What is needed and why –

  • Any short-term plans by the County Council should feed into a long-term vision where four Welsh-medium secondary schools exist in the capital, one to represent each point on the compass, and that in first-class buildings.
  • The Welsh Language and Education Act 2025 means that the Council has a duty to actively grow Welsh-medium education. Increasing the number of Welsh secondary schools is therefore absolutely essential. The only way to ensure fairness and inclusion for all children is to establish a Welsh-medium secondary school in every compass point of the city. In a city the size of Cardiff, Welsh-medium secondary schools are needed in the North, South, East and West. Only that will ensure convenient, accessible, safe and sustainable travel. And in line with the Council’s own vision to create a sustainable city and 15-minute neighbourhoods, only a Welsh-medium secondary school for each community fits that vision as well.
  • Accordingly, we completely reject any plans that threaten to remove Bro Edern and Welsh-medium secondary education from the east of the city.
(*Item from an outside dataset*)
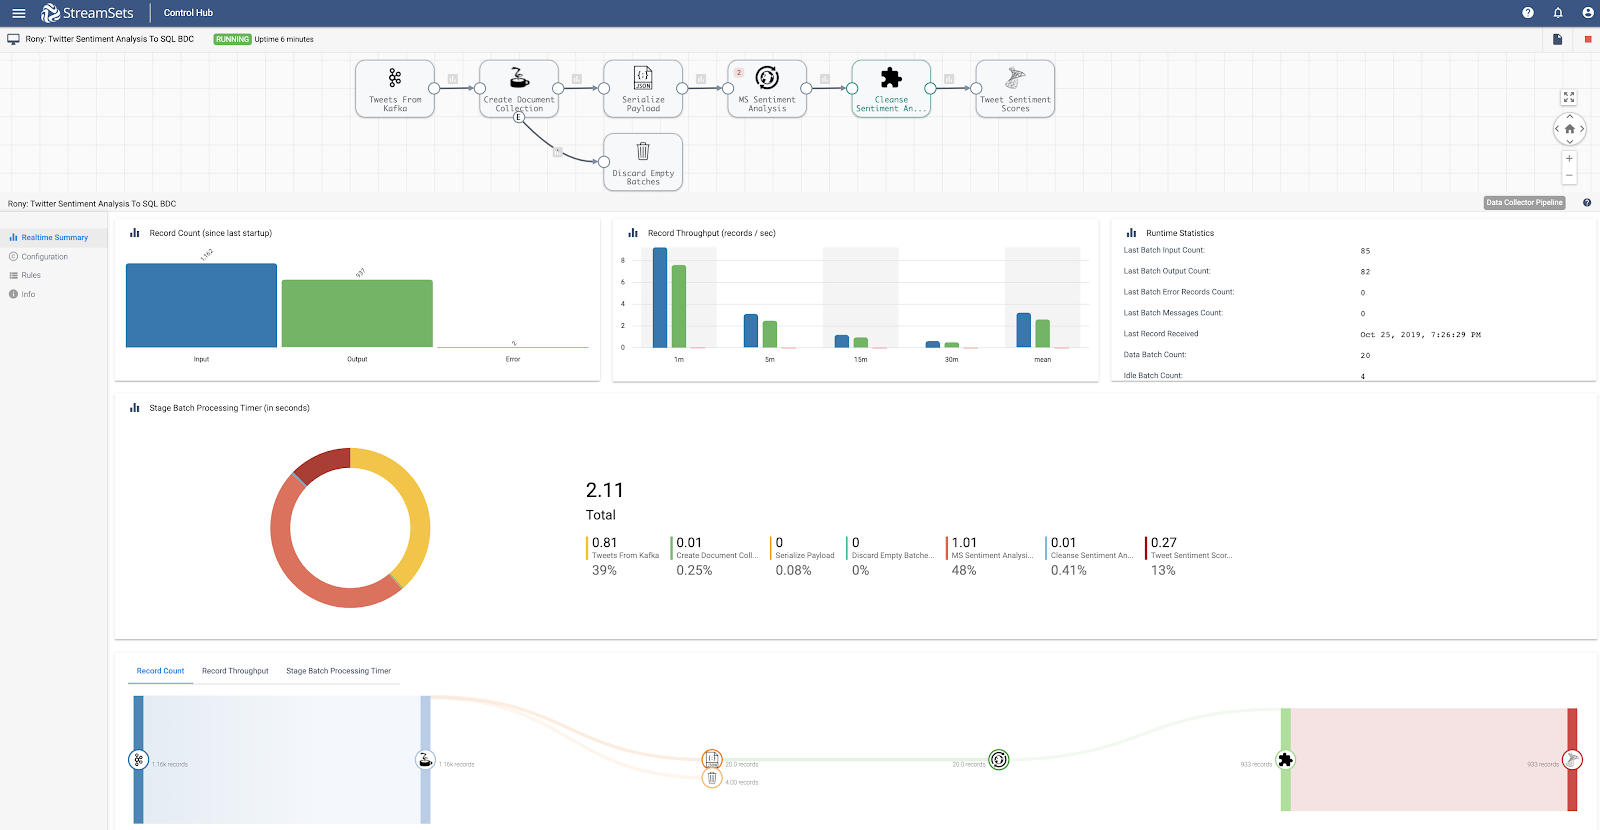Click the Data Collector Pipeline badge
The image size is (1600, 830).
pos(1524,203)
All areas need Welsh-medium secondary schools.
  • We reject most of the remaining proposed options in the same document as they are insufficient to meet the needs of south Cardiff (Options 1, 3, 4, and 6) and in some cases are unacceptably disruptive (Options 2 and 3). A new fourth Welsh-medium secondary for ages 11-18 (Option 4) would suffice if located in Grangetown/Butetown but would be insufficient without also including a plan for providing a new Welsh-medium primary in the area, and increasing the number of primary streams on the site over time.
  • When considering the geographical spread of Welsh-medium schools, it must be taken into account in which community children live and that they wish to attend a local school – an organisation that represents them with their peers from primary school around them. In this regard, the Council must change its individualistic culture from ensuring that ‘every learner who wants a place… can take advantage of one’ to a worldview that accepts children as people who belong to communities and who also have the right to stay in them.
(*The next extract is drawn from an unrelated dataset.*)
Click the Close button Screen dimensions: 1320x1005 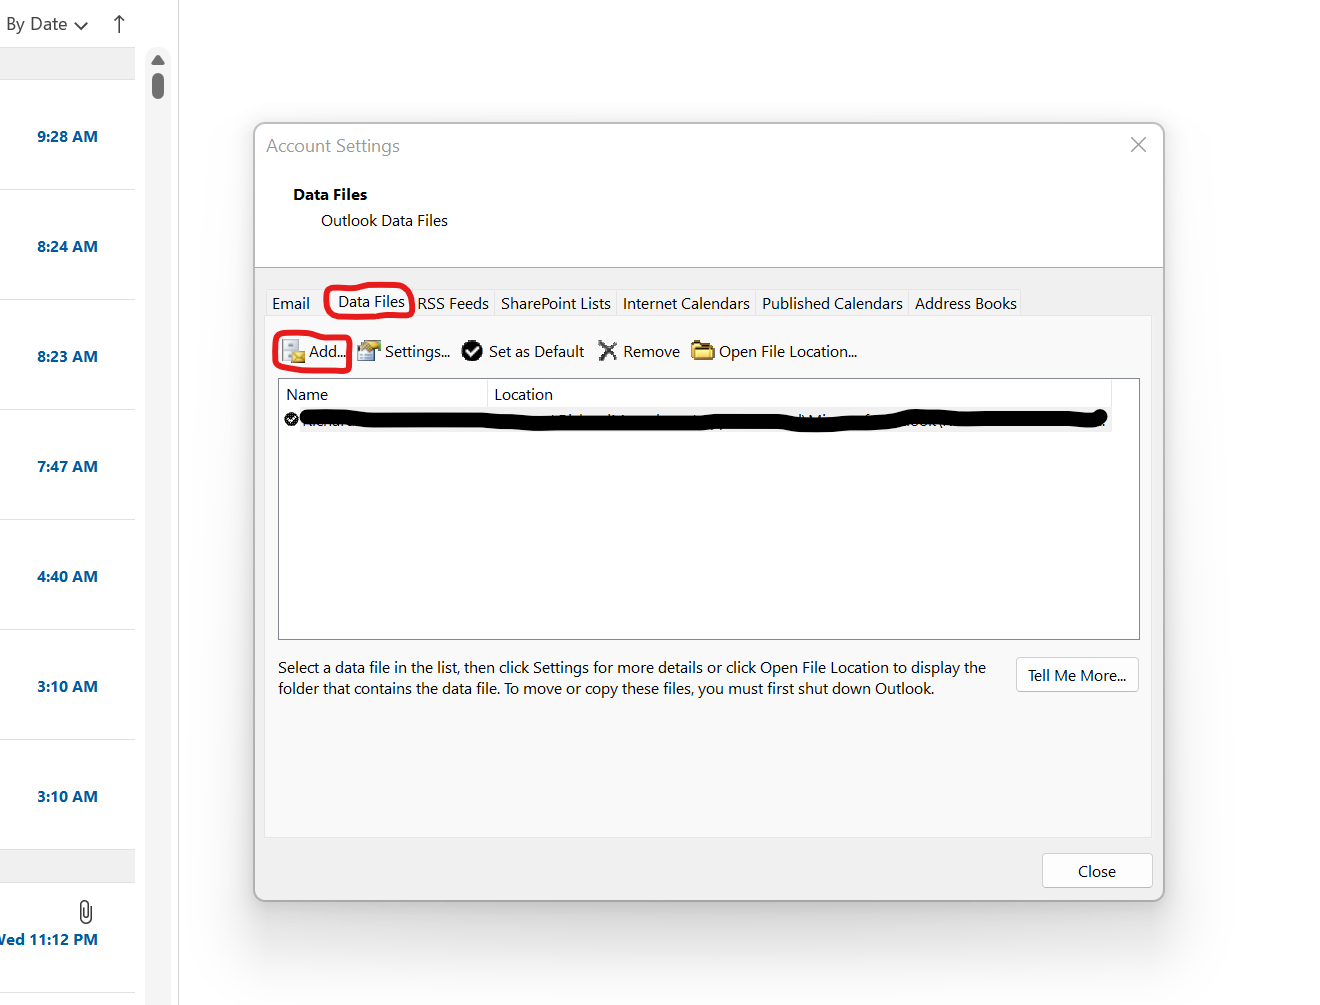point(1096,870)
  • In the south of the city, there is a once-in-a-generation opportunity to open the capital’s first Welsh-medium school for all ages and to serve that specific area. A campus that will be a resource of use for the whole community and a vibrant, civic place where the Welsh language will be central and part of a multicultural, multilingual story.
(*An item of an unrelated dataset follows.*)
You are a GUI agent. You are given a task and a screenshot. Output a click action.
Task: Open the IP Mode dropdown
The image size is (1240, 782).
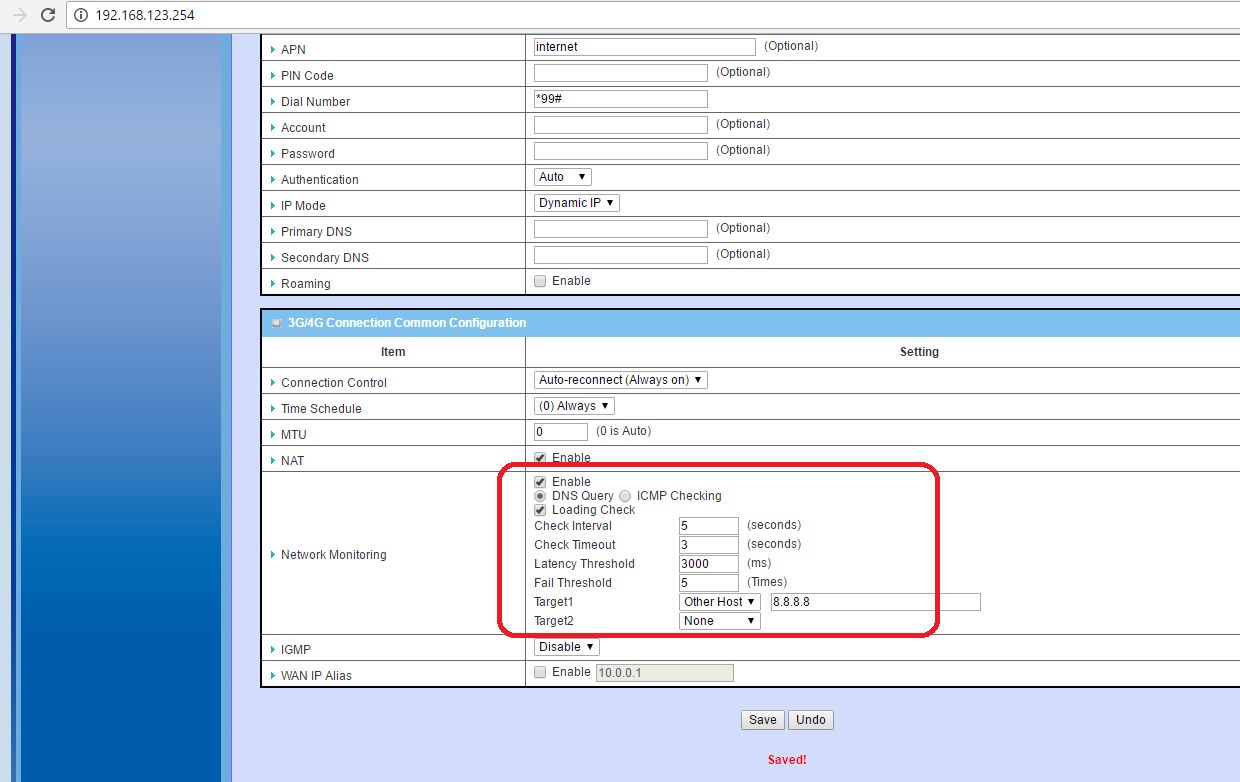tap(577, 203)
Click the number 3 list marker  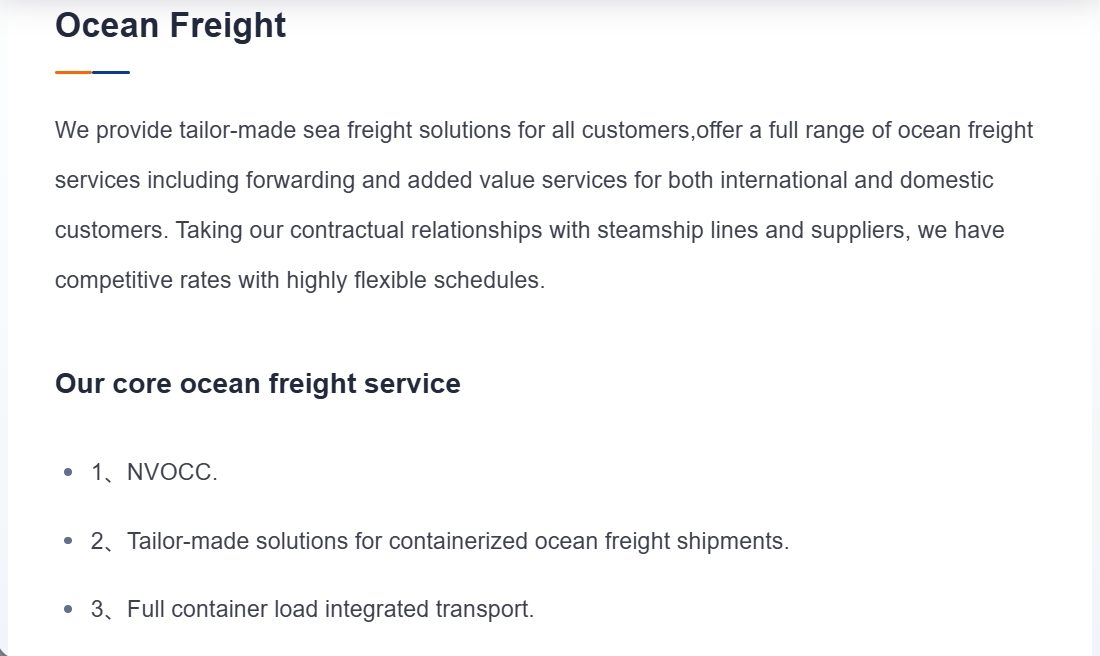click(98, 609)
  • On an all-ages site, it will be possible to make effective use of the infrastructure that would be created by co-locating services. Also, having a campus that offers a childcare service can help parents to be able to return to work or training – which is important in an area with obvious deprivation. Children and families would be able to foster contact with the site from the age of 6 months to adult education, normalising a Welsh-medium educational site in their lives. The site could also be a centre for children’s services in the area, or even in partnership with other public bodies. Being serious about a centre for all ages, there is a golden opportunity in south Cardiff to put social infrastructure in place for an area that is going to be developing as a result of the Local Development Plan. Resources could also be offered for adult education, community leisure activity, local cultures – and all these in an area that sometimes lacks affordable resources for parents and families, with the Welsh language at the heart of it all.

In your introduction, you state that this is our opportunity as residents to say what is most important to us. But this is really your opportunity as Leaders and Cabinet – to put right structures that have discriminated against families in the south of the city for decades and to ensure, finally, that community Welsh-medium education – from nursery to secondary – is available to everyone.

We therefore formally call on you as Leader and Cabinet of Cardiff Council to declare your intention to establish the fourth school immediately by publishing a specific, statutory proposal for a Welsh-medium school for all ages 3-19 to be located and to serve the families of Butetown, Grangetown and surrounding areas. And that as a matter of social justice.